Prestigious Award Honors Pioneering Body's Defenses Research
This year's prestigious award in medical science has been awarded for transformative discoveries that illuminate how the immune system targets harmful infections while protecting the body's own cells.
A trio of esteemed scientists—Japan's Shimon Sakaguchi and American experts Mary Brunkow and Fred Ramsdell—share this honor.
Their research uncovered specialized "sentinels" within the defense system that eliminate rogue immune cells that could harming the body.
These findings are now enabling innovative treatments for autoimmune diseases and malignancies.
The winners will divide a prize fund worth 11m Swedish kronor.
Crucial Findings
"The research has been decisive for comprehending how the body's defenses operates and the reason we do not all develop serious self-attack conditions," commented the chair of the Nobel Committee.
This trio's studies address a core mystery: In what way does the immune system defend us from numerous invaders while keeping our healthy cells unharmed?

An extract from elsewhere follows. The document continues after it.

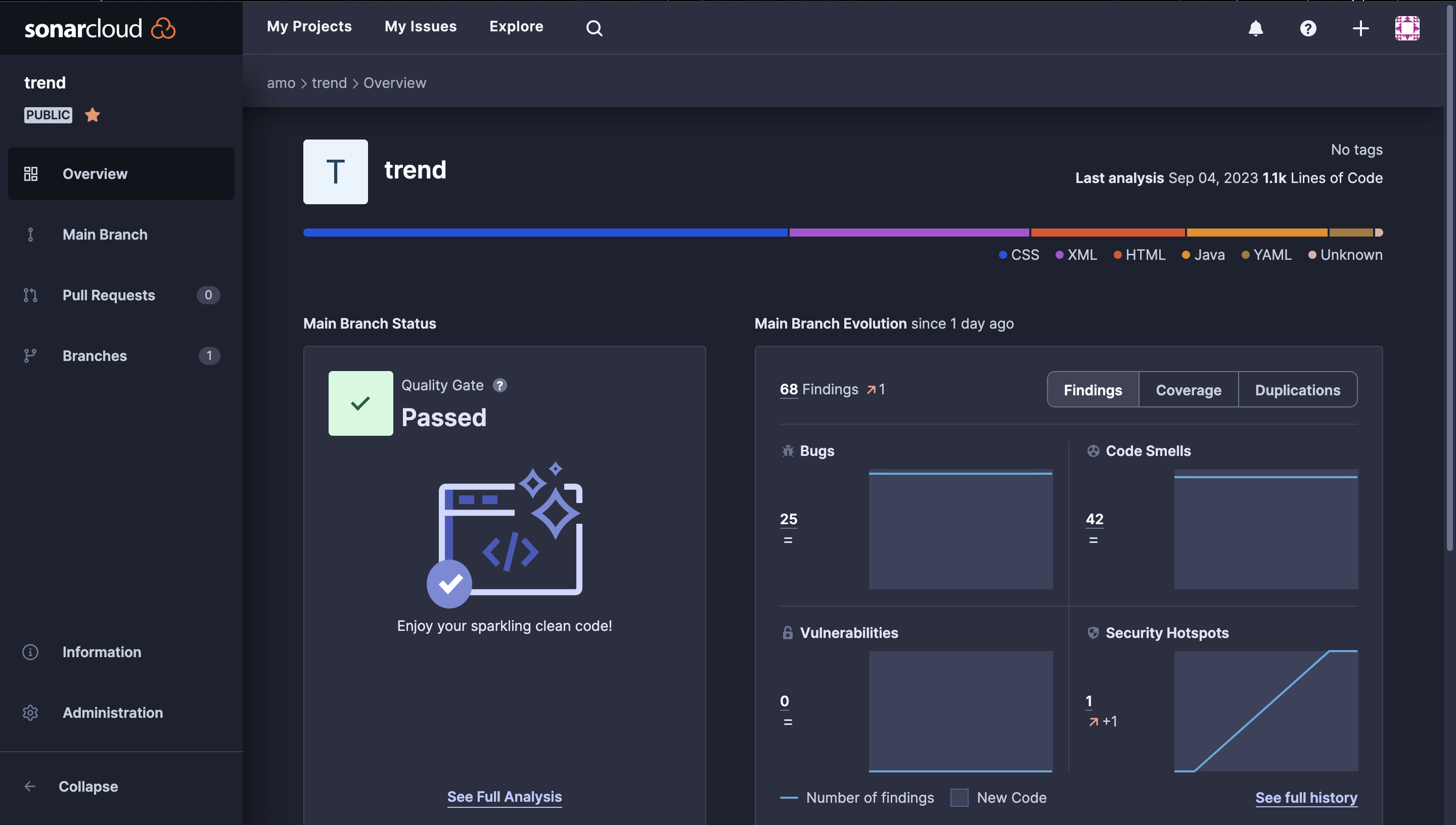Toggle the favorite star for trend

tap(93, 115)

Our body's protection system employs immune cells that scan for signs of infection, even pathogens and germs it has not met before.
These defenders employ detectors—called receptors—that are produced by chance in a vast number of combinations.

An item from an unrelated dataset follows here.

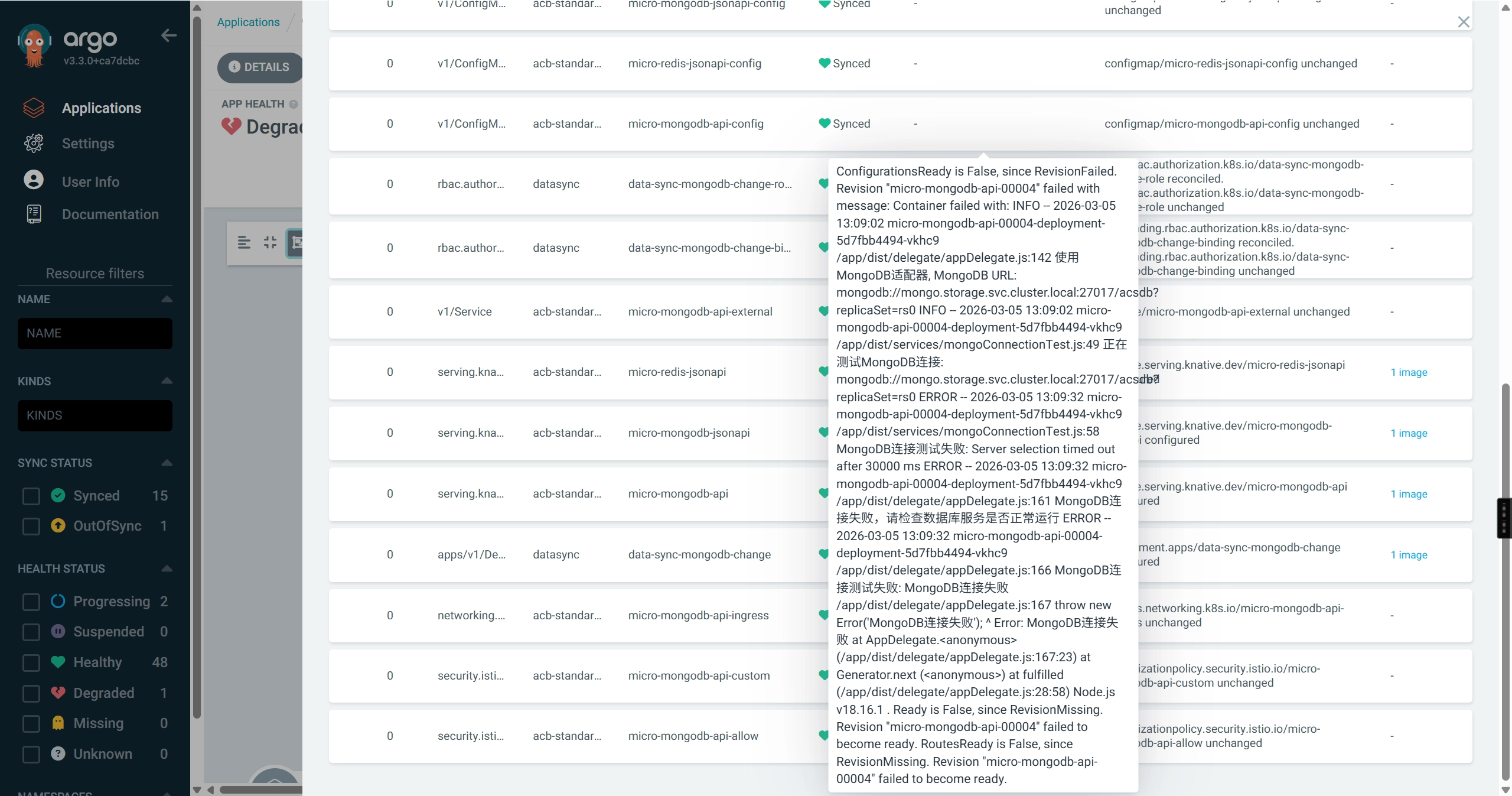Close the sync results panel
This screenshot has height=796, width=1512.
tap(1464, 22)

That gives the defense network the ability to combat a wide array of threats, but the randomness of the mechanism inevitably creates white blood cells that can attack the host.
Security Guards of the Immune System
Researchers previously knew that a portion of these harmful white blood cells were destroyed in the immune organ—the site where white blood cells develop.
This year's Nobel Prize honors the discovery of T-reg cells—known as the body's "security guards"—which patrol the body to disarm other immune cells that assault the healthy cells.
We know that this process malfunctions in autoimmune diseases such as juvenile diabetes, MS, and RA.
The Nobel panel added, "The discoveries have laid the foundation for a novel area of research and spurred the creation of innovative therapies, for instance for tumors and autoimmune diseases."
In cancer, T-regs prevent the body from fighting the tumor, so studies are focused on lowering their numbers.
In autoimmune diseases, experiments are testing boosting regulatory T-cells so the organism is no longer under attack. A similar method could also be effective in reducing the risks of transplanted organ rejection.
Pioneering Studies
Professor Sakaguchi, from Osaka University, performed tests on mice that had their thymus extracted, causing autoimmune disease.
The researcher demonstrated that introducing immune cells from healthy mice could stop the disease—suggesting there was a mechanism for blocking defenders from attacking the body.
Dr. Brunkow, affiliated with the Institute for Systems Biology in Seattle, and Fred Ramsdell, now at Sonoma Biotherapeutics in San Francisco, were investigating an inherited autoimmune disease in rodents and people that resulted in the discovery of a genetic factor vital for the way T-regs function.
"The pioneering work has revealed how the immune system is kept in check by regulatory T cells, preventing it from mistakenly attacking the healthy cells," said a leading biological science expert.
"The research is a striking illustration of how fundamental biological study can have far-reaching consequences for public health."